INPUT RECORDS Block Start

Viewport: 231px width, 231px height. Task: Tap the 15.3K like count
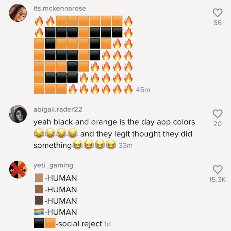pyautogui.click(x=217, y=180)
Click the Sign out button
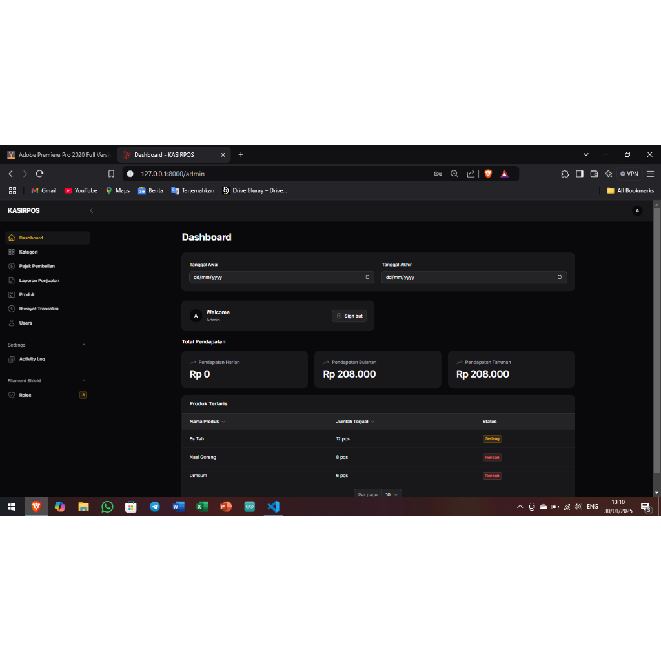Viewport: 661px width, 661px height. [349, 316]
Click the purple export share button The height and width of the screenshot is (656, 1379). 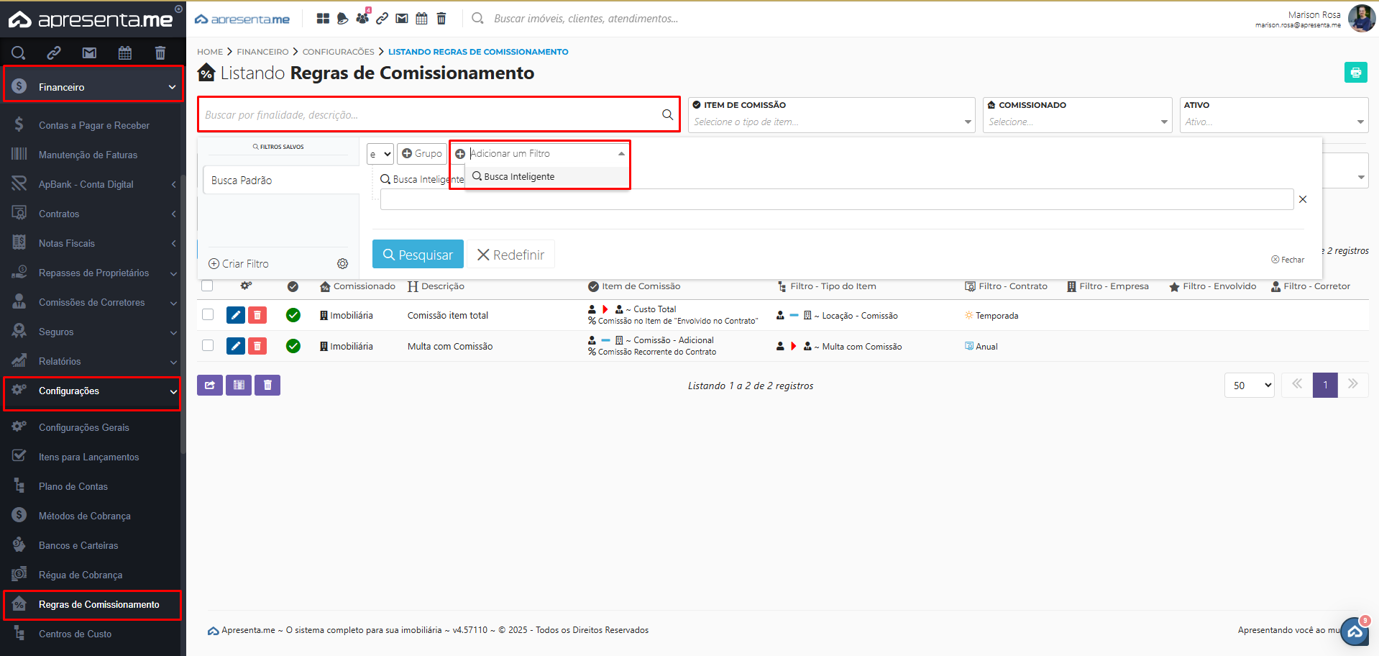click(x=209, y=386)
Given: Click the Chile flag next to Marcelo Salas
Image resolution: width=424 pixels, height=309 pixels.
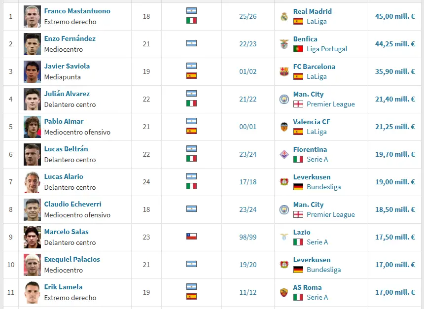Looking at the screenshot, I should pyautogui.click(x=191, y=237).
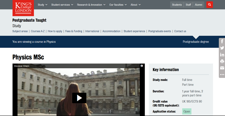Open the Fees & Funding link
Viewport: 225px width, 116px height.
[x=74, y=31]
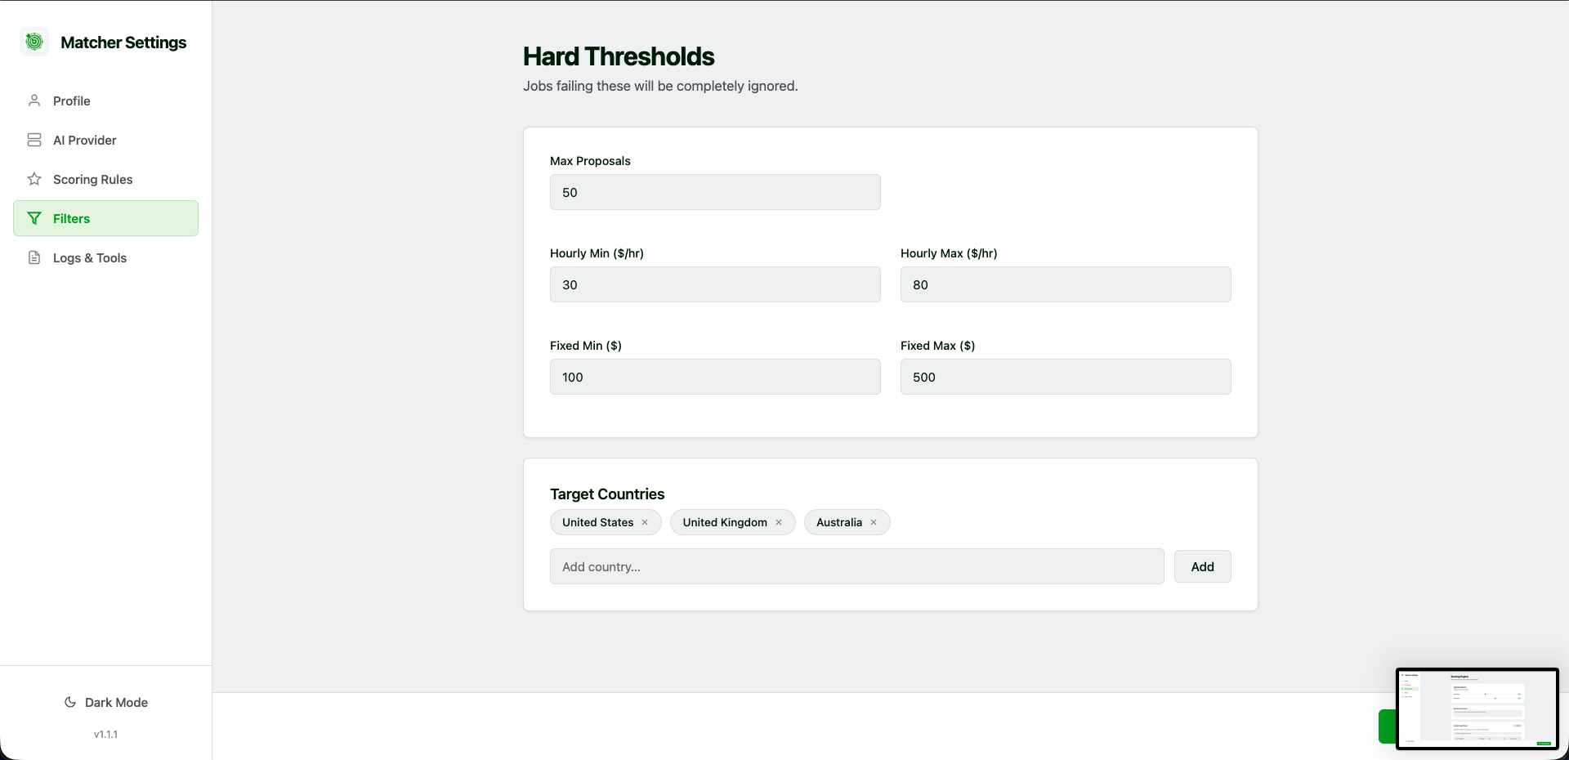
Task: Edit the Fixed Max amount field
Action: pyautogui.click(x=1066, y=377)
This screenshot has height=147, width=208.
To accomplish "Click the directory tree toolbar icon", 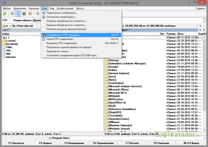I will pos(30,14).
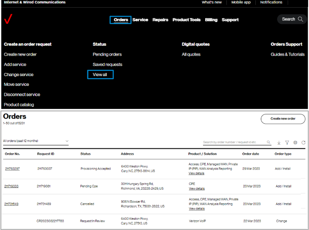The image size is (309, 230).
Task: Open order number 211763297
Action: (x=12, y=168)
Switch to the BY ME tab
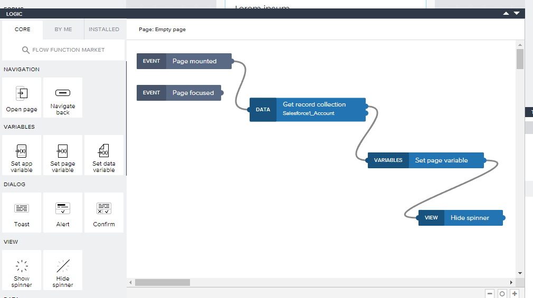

INPUT RECORDS Block End
INPUT RECORDS Block Start

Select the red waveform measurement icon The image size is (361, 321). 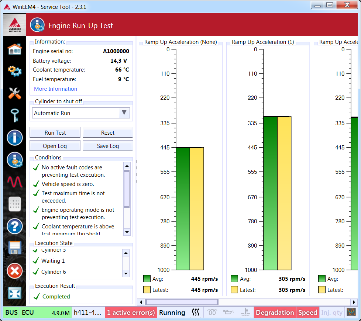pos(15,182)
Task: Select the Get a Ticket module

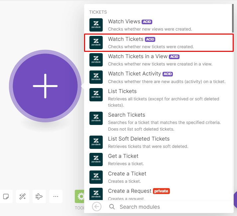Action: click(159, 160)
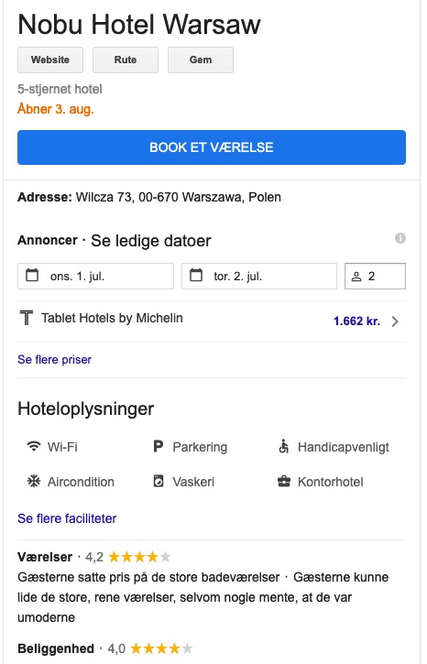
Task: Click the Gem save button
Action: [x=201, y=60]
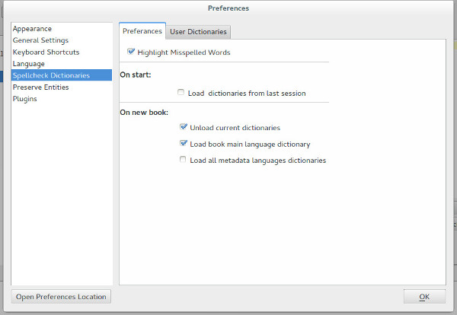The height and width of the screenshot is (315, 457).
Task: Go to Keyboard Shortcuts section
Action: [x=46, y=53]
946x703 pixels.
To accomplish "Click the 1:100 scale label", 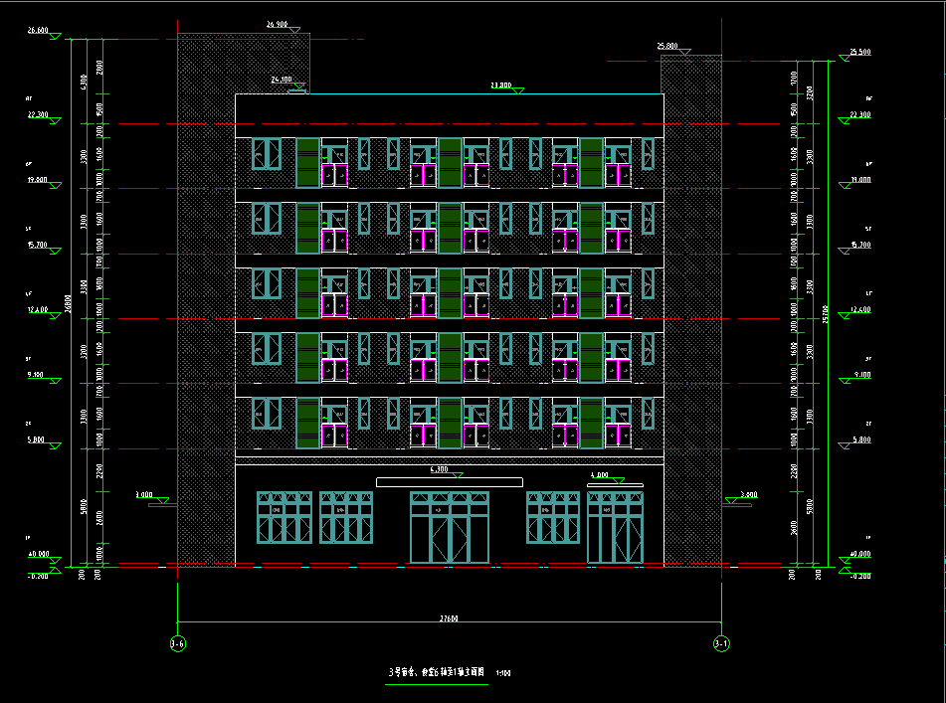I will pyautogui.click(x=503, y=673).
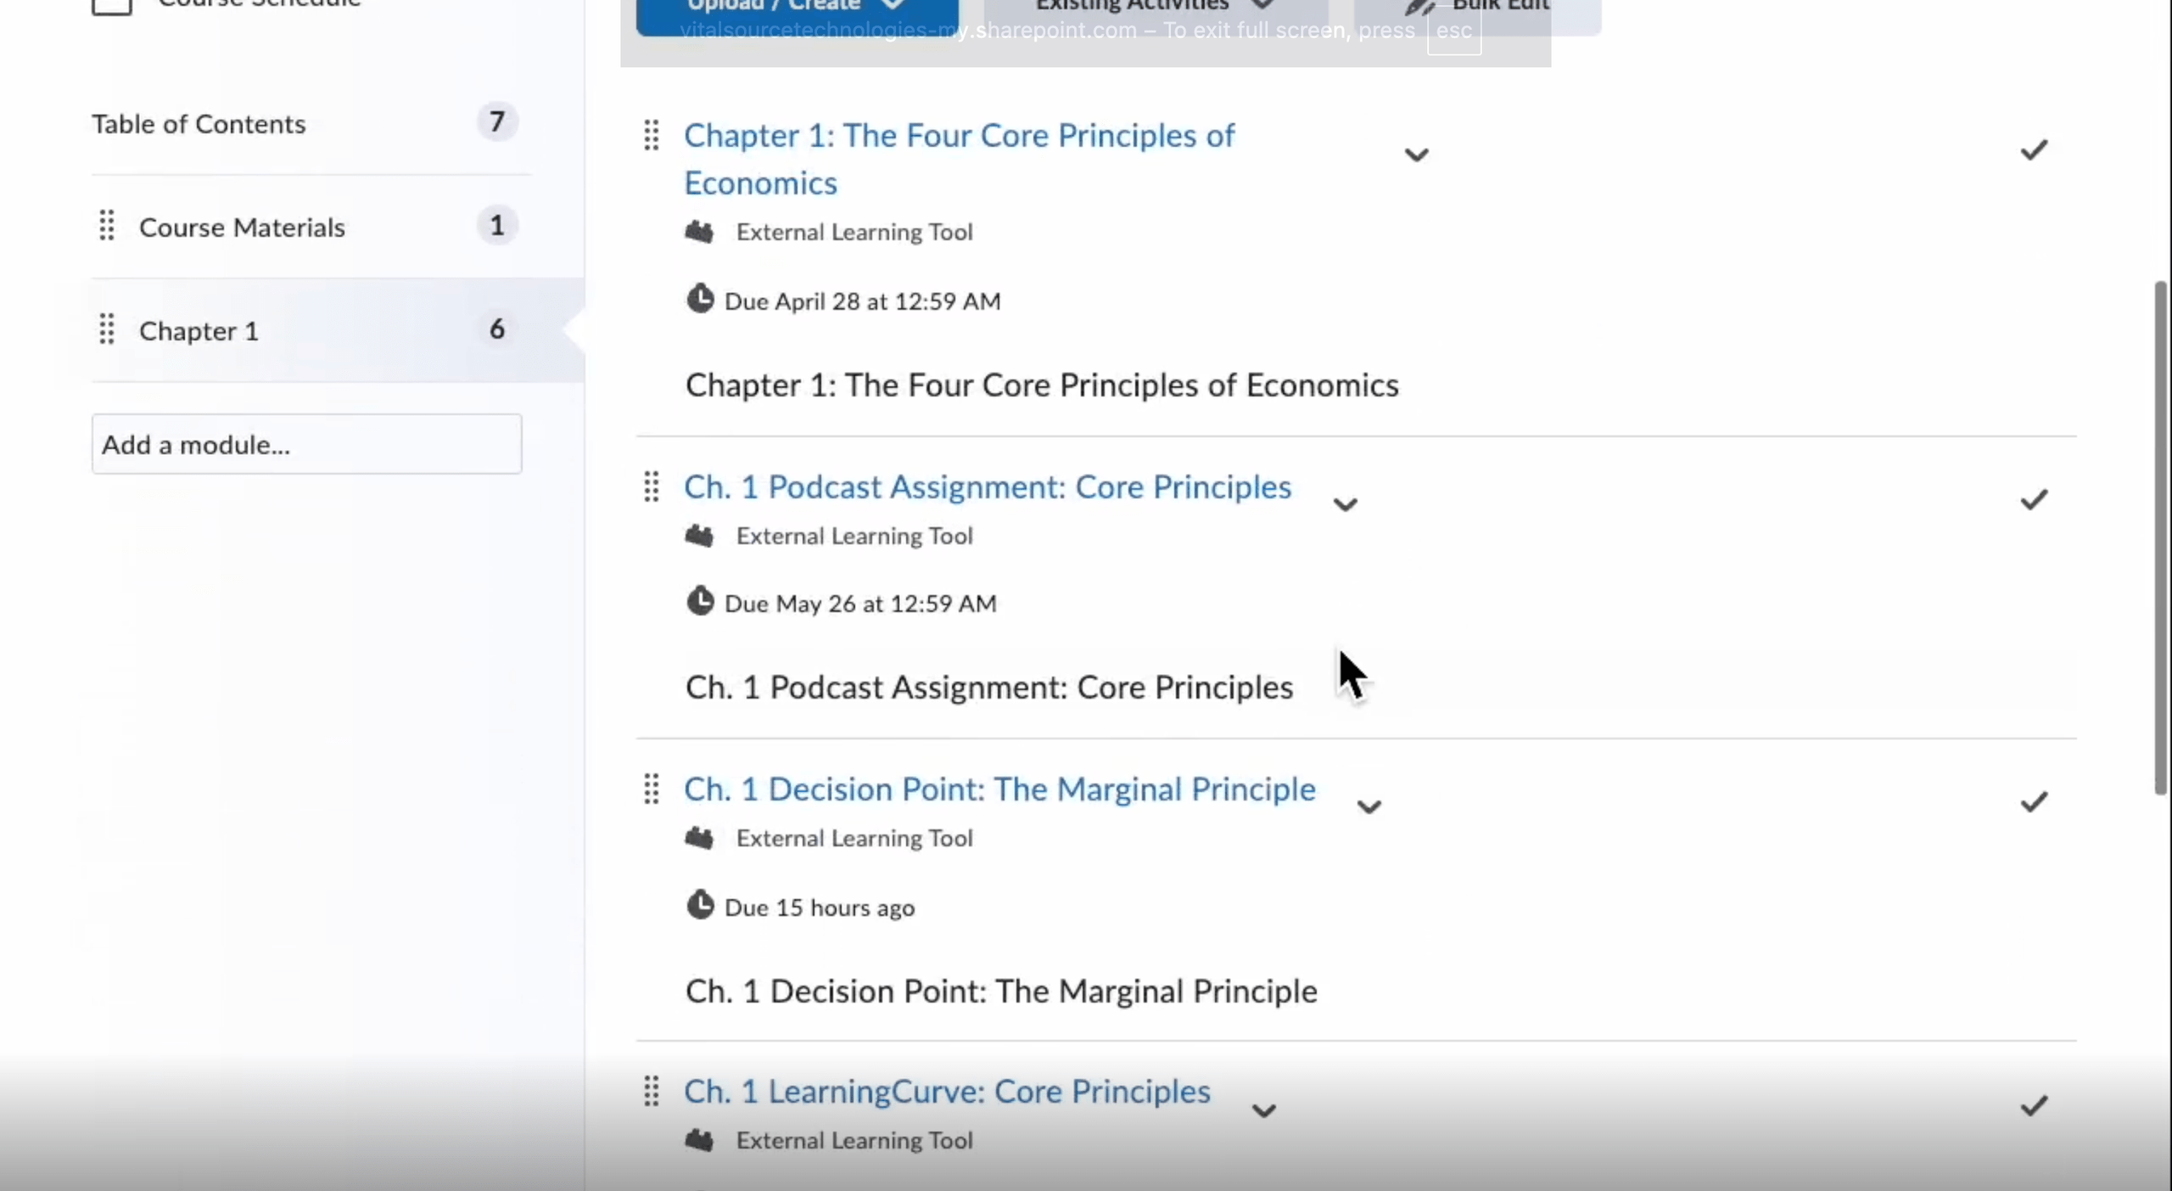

INPUT RECORDS Block End
INPUT RECORDS Block Start

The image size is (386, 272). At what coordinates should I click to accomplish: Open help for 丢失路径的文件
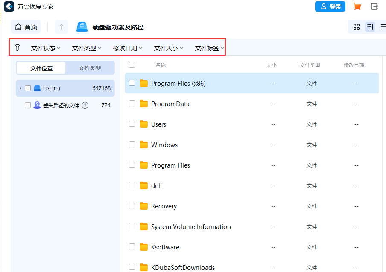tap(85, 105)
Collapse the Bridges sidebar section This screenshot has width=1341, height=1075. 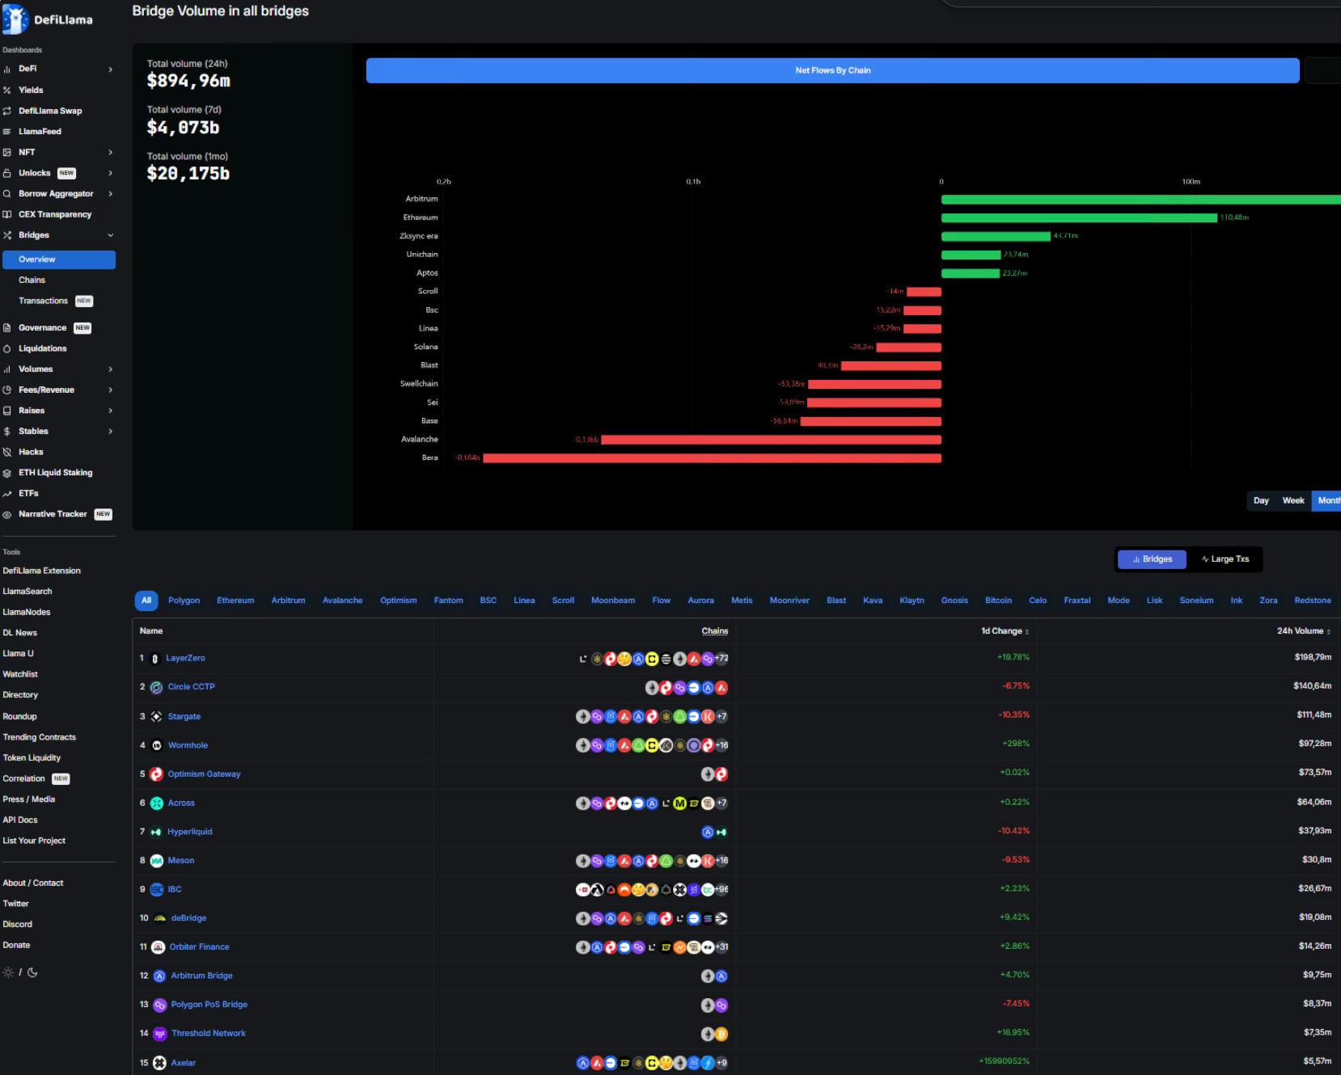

INPUT RECORDS Block End

= WHAT YOU ARE ASKED TO DO =
Retype only the lines above from the one with "Image resolution: width=424" through the one with "This screenshot has height=147, width=208.", exactly and with both ends. Images stay out.

= REPLY =
Image resolution: width=424 pixels, height=309 pixels.
Looking at the screenshot, I should pyautogui.click(x=191, y=237).
Open the Fees & Funding link
Viewport: 225px width, 116px height.
[x=74, y=31]
Task: Edit the Fixed Max amount field
Action: pyautogui.click(x=1066, y=377)
This screenshot has height=147, width=208.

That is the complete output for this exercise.